Eight Observations on Large Model Technology Development

Following the emergence of ChatGPT, the introduction of the Sora model has once again ignited enthusiasm for AI across various industries. In the face of rapidly evolving terminology, the plethora of personal and enterprise applications, and the continuous restructuring of business models, large models can exhibit astonishing capabilities and quickly impact society, which has deeper reasons behind it. At the recent “Yabuli China Entrepreneurs Forum Annual Conference,” Zhang Hongjiang, director of the Academic Advisory Committee of the Zhiyuan Research Institute, delivered a closing speech sharing his eight observations on the development of large model technology.

First, the Core of Breakthroughs in Large Models is Scaling Law

The Transformer architecture, which emerged in 2017, is the technical foundation for breakthroughs in large models. A series of technological innovations represented by this architecture has laid the development path of combining “computing power + data + algorithms” for artificial intelligence, leading AI from the 1.0 era into the 2.0 era. In the future, we will witness AI continuing along this path towards the grand goal of general artificial intelligence. The success of large models is not only a victory of algorithm innovation but also a significant advancement in systematic research.

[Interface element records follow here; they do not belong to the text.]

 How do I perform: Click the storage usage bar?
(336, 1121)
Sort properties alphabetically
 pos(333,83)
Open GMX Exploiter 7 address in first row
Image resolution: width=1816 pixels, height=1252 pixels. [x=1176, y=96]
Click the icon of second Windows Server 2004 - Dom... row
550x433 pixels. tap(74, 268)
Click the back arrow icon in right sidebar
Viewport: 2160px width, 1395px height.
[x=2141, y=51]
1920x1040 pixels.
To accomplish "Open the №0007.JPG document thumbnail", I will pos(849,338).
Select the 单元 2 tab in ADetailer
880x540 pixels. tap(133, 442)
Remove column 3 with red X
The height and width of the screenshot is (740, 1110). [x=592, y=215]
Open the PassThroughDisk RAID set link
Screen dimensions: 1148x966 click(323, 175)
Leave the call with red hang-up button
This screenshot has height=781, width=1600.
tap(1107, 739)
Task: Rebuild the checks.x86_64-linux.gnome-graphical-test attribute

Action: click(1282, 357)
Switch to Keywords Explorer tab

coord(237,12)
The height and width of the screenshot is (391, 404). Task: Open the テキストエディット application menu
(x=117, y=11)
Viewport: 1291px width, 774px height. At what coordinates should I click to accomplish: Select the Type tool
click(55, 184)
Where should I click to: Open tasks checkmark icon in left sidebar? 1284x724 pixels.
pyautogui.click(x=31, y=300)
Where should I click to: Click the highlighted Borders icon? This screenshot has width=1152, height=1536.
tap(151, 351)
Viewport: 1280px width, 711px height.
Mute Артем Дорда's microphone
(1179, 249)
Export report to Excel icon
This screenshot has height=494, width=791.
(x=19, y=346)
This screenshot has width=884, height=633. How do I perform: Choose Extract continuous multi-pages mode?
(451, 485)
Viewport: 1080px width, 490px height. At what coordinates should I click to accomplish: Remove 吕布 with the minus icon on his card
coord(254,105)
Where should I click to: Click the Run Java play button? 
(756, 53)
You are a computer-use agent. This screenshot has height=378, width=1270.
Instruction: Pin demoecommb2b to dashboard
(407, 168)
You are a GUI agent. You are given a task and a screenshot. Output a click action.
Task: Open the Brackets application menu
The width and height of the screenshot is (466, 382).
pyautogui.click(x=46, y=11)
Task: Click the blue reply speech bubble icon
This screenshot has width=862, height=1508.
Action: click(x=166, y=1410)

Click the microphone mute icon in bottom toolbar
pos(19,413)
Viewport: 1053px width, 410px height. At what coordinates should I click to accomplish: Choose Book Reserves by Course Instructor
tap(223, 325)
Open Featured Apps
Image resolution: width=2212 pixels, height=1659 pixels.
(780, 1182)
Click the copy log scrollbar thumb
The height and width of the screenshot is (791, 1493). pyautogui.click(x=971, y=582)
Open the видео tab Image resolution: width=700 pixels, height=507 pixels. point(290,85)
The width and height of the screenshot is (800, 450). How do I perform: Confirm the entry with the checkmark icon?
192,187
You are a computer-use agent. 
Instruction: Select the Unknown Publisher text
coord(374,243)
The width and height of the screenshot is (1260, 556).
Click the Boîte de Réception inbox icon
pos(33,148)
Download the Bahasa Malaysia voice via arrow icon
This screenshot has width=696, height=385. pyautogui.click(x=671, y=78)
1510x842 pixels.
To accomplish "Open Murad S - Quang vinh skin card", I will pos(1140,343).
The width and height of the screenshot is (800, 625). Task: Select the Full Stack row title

In the history of large model development, Scaling Law has played a core role, serving as the main driving force for the continuous improvement of model performance.Scaling Law reveals a phenomenon: smaller language models can only solve part of the problems in natural language processing (NLP), but as the model scale increases — with the number of parameters growing to billions or even hundreds of billions — previously challenging problems in the NLP field can often be effectively solved. This law has not only been confirmed by reality but is also expected to continue leading technological breakthroughs in the future.

Eight Observations on Large Model Technology Development

Figure 1 Scaling Law — The Magic of Scale, Taking PaLM as an Example, When the Scale Increases to 540 Billion Parameters, Model Performance Soars

When the model scale is small, performance trends with parameter increases are relatively flat; as the model scale continues to expand and exceeds a certain inflection point, its performance sharply rises with the increase in parameters. This is the emergence of capabilities brought by the expansion of model scale, which is also a crucial reason why researchers have relentlessly pursued increasing model scale over the past few years. Additionally, the scale and quality of data are also critical — researchers should pay attention to the scale of data, and similarly scaled data of high quality will train better models.

Figure 2 a. As the Model Parameter Scale Increases, Accuracy Expectations Improve. b. Parameter Scale Growth Rate: Doubling Every 4.2 Months Since 2018

Second, Large Models are New Operating Systems and Computing Architectures

In traditional computer usage, humans input data, and computers perform calculations and output results, which constitutes the essence of human-computer interaction. Today’s large models achieve the above functions in a simpler and more convenient way — people no longer need to program or type; they can simply communicate with GPT, and it can execute commands according to their thoughts, indicating that large models have taken on the role of an “operating system.”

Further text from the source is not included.